**WHAT YOU WILL DO**
Reproduce every one of the rows below verbatim, from the first to the last, without any alteration.

**Position data for words and items**
^^^^^^^^

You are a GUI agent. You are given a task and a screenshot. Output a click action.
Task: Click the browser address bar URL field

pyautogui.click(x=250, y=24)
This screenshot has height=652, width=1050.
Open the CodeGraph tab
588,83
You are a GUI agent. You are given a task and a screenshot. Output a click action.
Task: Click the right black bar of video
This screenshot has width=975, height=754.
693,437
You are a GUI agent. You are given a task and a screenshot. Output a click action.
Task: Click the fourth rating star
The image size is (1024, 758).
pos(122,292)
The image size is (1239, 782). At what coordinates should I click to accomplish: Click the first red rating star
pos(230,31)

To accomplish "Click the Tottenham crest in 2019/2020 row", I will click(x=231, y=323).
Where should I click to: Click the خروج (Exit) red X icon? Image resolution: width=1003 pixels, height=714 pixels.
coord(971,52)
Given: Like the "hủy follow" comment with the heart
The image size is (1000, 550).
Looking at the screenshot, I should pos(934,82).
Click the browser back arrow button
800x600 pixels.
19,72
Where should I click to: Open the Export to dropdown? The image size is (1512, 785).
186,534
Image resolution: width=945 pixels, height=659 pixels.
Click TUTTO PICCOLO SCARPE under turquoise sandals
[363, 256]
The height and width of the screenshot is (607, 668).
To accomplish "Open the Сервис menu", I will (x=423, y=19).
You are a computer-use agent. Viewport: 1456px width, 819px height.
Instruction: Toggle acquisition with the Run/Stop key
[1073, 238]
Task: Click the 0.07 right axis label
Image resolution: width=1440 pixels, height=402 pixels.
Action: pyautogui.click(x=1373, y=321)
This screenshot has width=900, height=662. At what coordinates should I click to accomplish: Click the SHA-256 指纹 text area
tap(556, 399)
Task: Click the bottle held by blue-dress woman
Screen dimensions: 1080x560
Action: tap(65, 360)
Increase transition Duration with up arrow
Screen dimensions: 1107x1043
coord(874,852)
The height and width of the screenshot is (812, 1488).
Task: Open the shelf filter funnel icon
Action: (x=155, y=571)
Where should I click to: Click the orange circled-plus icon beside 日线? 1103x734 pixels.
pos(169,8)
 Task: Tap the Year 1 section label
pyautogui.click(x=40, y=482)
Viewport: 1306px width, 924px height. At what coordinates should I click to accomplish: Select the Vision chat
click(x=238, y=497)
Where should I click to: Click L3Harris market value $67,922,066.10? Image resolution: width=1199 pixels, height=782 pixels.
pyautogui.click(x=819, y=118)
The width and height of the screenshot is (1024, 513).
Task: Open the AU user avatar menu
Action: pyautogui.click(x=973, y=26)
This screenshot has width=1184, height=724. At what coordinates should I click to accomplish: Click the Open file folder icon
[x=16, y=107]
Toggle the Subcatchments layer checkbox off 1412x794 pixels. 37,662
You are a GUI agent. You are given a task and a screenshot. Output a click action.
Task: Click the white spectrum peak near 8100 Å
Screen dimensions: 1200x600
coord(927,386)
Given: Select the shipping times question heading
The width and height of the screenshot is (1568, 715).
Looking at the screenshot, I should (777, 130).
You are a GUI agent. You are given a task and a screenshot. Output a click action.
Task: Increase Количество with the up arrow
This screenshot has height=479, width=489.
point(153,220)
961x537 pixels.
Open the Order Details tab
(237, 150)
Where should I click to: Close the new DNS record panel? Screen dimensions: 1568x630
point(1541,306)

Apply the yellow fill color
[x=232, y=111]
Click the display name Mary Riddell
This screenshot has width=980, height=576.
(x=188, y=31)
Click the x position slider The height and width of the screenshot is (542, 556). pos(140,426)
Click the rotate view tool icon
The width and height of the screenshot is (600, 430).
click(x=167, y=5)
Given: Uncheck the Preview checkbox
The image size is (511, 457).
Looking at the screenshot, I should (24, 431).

^^^^^^^^

**IN RESPONSE**
You are a GUI agent. You are given a task and a screenshot. Output a click action.
Task: Click the browser address bar URL field

pyautogui.click(x=250, y=24)
This screenshot has height=652, width=1050.
Open the CodeGraph tab
588,83
You are a GUI agent. You are given a task and a screenshot. Output a click action.
Task: Click the right black bar of video
This screenshot has width=975, height=754.
693,437
You are a GUI agent. You are given a task and a screenshot. Output a click action.
Task: Click the fourth rating star
The image size is (1024, 758).
pos(122,292)
The image size is (1239, 782). At what coordinates should I click to accomplish: Click the first red rating star
pos(230,31)

To accomplish "Click the Tottenham crest in 2019/2020 row", I will click(x=231, y=323).
Where should I click to: Click the خروج (Exit) red X icon? Image resolution: width=1003 pixels, height=714 pixels.
coord(971,52)
Given: Like the "hủy follow" comment with the heart
The image size is (1000, 550).
Looking at the screenshot, I should pos(934,82).
Click the browser back arrow button
800x600 pixels.
19,72
Where should I click to: Open the Export to dropdown? The image size is (1512, 785).
186,534
Image resolution: width=945 pixels, height=659 pixels.
Click TUTTO PICCOLO SCARPE under turquoise sandals
[363, 256]
The height and width of the screenshot is (607, 668).
To accomplish "Open the Сервис menu", I will (x=423, y=19).
You are a computer-use agent. Viewport: 1456px width, 819px height.
Instruction: Toggle acquisition with the Run/Stop key
[1073, 238]
Task: Click the 0.07 right axis label
Image resolution: width=1440 pixels, height=402 pixels.
Action: pyautogui.click(x=1373, y=321)
This screenshot has width=900, height=662. At what coordinates should I click to accomplish: Click the SHA-256 指纹 text area
tap(556, 399)
Task: Click the bottle held by blue-dress woman
Screen dimensions: 1080x560
Action: tap(65, 360)
Increase transition Duration with up arrow
Screen dimensions: 1107x1043
coord(874,852)
The height and width of the screenshot is (812, 1488).
Task: Open the shelf filter funnel icon
Action: (x=155, y=571)
Where should I click to: Click the orange circled-plus icon beside 日线? 1103x734 pixels.
pos(169,8)
 Task: Tap the Year 1 section label
pyautogui.click(x=40, y=482)
Viewport: 1306px width, 924px height. At what coordinates should I click to accomplish: Select the Vision chat
click(x=238, y=497)
Where should I click to: Click L3Harris market value $67,922,066.10? Image resolution: width=1199 pixels, height=782 pixels.
pyautogui.click(x=819, y=118)
The width and height of the screenshot is (1024, 513).
Task: Open the AU user avatar menu
Action: pyautogui.click(x=973, y=26)
This screenshot has width=1184, height=724. At what coordinates should I click to accomplish: Click the Open file folder icon
[x=16, y=107]
Toggle the Subcatchments layer checkbox off 1412x794 pixels. 37,662
You are a GUI agent. You are given a task and a screenshot. Output a click action.
Task: Click the white spectrum peak near 8100 Å
Screen dimensions: 1200x600
coord(927,386)
Given: Select the shipping times question heading
The width and height of the screenshot is (1568, 715).
Looking at the screenshot, I should (777, 130).
You are a GUI agent. You are given a task and a screenshot. Output a click action.
Task: Increase Количество with the up arrow
This screenshot has height=479, width=489.
point(153,220)
961x537 pixels.
Open the Order Details tab
(237, 150)
Where should I click to: Close the new DNS record panel? Screen dimensions: 1568x630
point(1541,306)

Apply the yellow fill color
[x=232, y=111]
Click the display name Mary Riddell
This screenshot has width=980, height=576.
(x=188, y=31)
Click the x position slider The height and width of the screenshot is (542, 556). pos(140,426)
Click the rotate view tool icon
The width and height of the screenshot is (600, 430).
click(x=167, y=5)
Given: Uncheck the Preview checkbox
The image size is (511, 457).
Looking at the screenshot, I should (24, 431).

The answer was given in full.